◆ Reading passage:
★ ★ ★ ★ ★ ★ ★
Free tutorials: Learn Mandarin Chinese

 

Video 1: Understanding Chinese Tones

 

 

Because the Chinese language has so few different syllables, tones are used to differentiate between different words. In Mandarin, the official standard language of China, there are 4 different tones, as well as a neutral tone, which is used very rarely. The 4 tones allow speakers to pronounce the syllables in different ways, so that different meanings can be conveyed - even though some words sound similar, they have individual characters and meanings.

 

Learning to hear and pronounce these tones correctly is a challenge for anybody who's never learned a tonal language before. Yet, its importance should not be overstated either. Usually, up to an intermediate level, it will be perfectly clear which meaning is intended, even if you pronounce or hear a tone incorrectly.

 

How you can deduct meaning without tones:

1. The context of the conversation

2. The grammatical position in the sentence

3. The fact that many Chinese words are duo-syllabic, reducing the potential confusion.

 

Video 2: Making Sense of Chinese Grammar

 

 

For anybody who has bad memories of learning French or Spanish regular and irregular verb conjugations, German article declinations in Nominativ, Akkusatif, Genitif or Datif, French plural nouns, or noun genders, look no further. The Chinese language is completely devoid of all these complications that characterise Western languages!

 

In Chinese, forms never change, because the pronunciation of a character is fixed. The sound of a character will never change in function of the person, tense, number, gender of words.

 

Chinese grammar can therefore be simply summarized as follows:

 

1. No conjugations: each verb only has one form, and consequently, no irregular verbs

2. No tenses: use of particles to express if an action takes place in the past, present or future. Again, the verb form never changes in function of the tense

3. No articles: there's no such thing as ‘the’ and ‘a’, no le/la, no der/die/das in Mandarin

4. No plurals: quantifiers before the noun, or simply the context, will make clear whether we are talking in singular or in plural

5. No gender: no masculine, feminine or neuter words

6. No cases: since articles don't exist, and nouns can't be changed, it's impossible to have akkusativ/genetiv/dativ in Chinese

7. No declinations of adjectives by number or gender: just like nouns, adjectives never change

8. Fixed sentence patterns, no inversion: fixed pattern of subject – verb – object.
★ ★ ★ ★ ★ ★ ★
(Collected data entries)
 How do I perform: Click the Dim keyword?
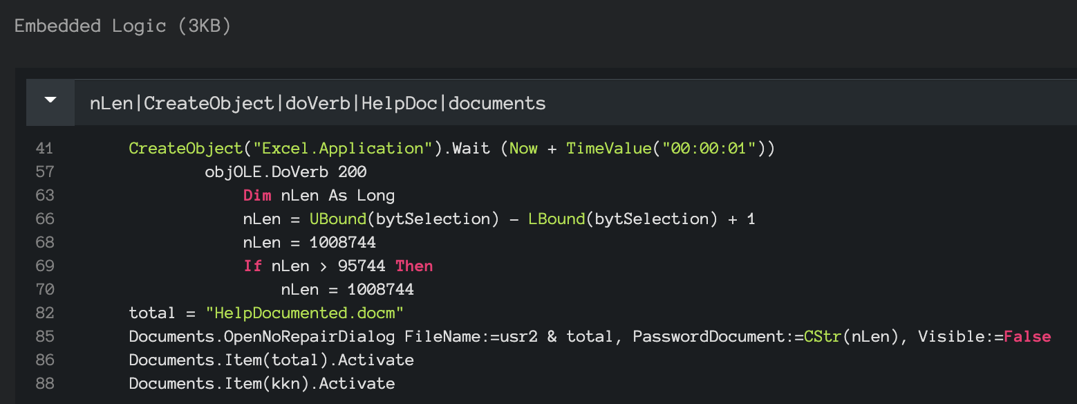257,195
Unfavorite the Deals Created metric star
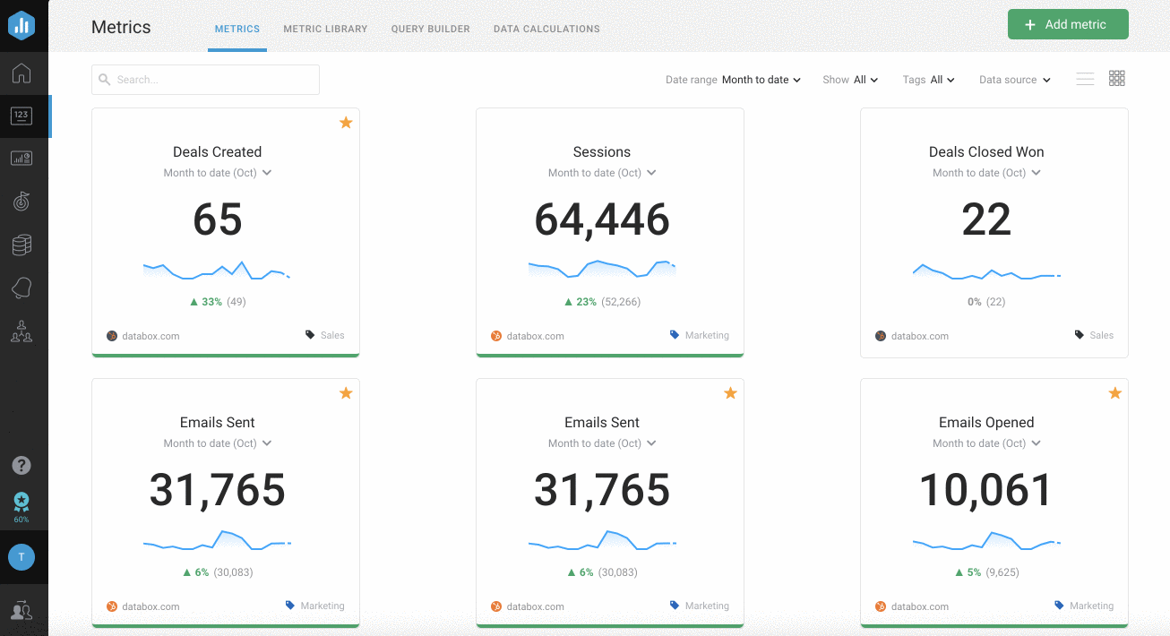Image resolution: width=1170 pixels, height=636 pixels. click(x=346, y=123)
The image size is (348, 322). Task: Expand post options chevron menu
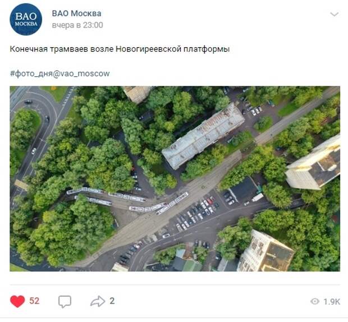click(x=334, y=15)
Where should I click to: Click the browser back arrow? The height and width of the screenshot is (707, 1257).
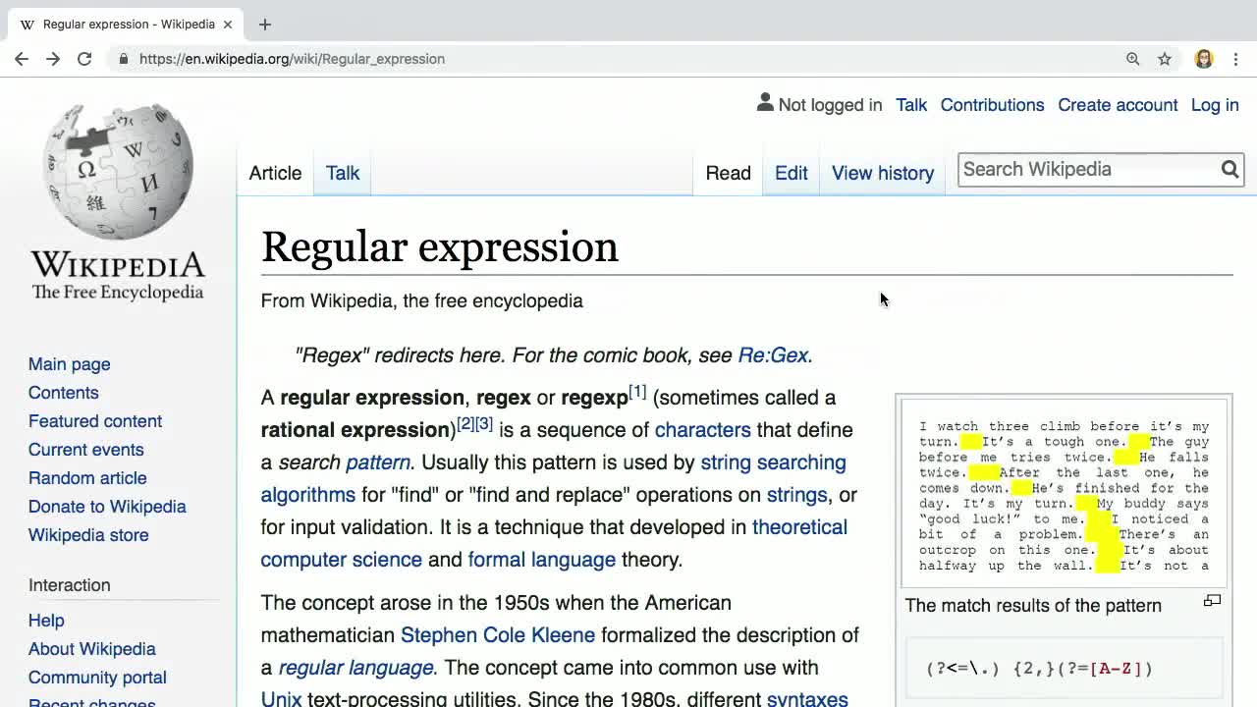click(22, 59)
★ ★ ★ ★ ★ ★ ★
◆ Written problem 1:
In the Mandarin tutorial, how many tones does Mandarin have apart from the neutral tone?
◆ Written problem 2:
Print the part of the Mandarin tutorial that opens with the words containing "2. No tenses: use" and closes with "verb – object.".
◆ Written problem 3:
List every means the Mandarin tutorial gives for deducing meaning without tones.

◆ Solution 1:
Four.

◆ Solution 2:
2. No tenses: use of particles to express if an action takes place in the past, present or future. Again, the verb form never changes in function of the tense

3. No articles: there's no such thing as ‘the’ and ‘a’, no le/la, no der/die/das in Mandarin

4. No plurals: quantifiers before the noun, or simply the context, will make clear whether we are talking in singular or in plural

5. No gender: no masculine, feminine or neuter words

6. No cases: since articles don't exist, and nouns can't be changed, it's impossible to have akkusativ/genetiv/dativ in Chinese

7. No declinations of adjectives by number or gender: just like nouns, adjectives never change

8. Fixed sentence patterns, no inversion: fixed pattern of subject – verb – object.

◆ Solution 3:
1. The context of the conversation
2. The grammatical position in the sentence
3. The fact that many Chinese words are duo-syllabic, which reduces potential confusion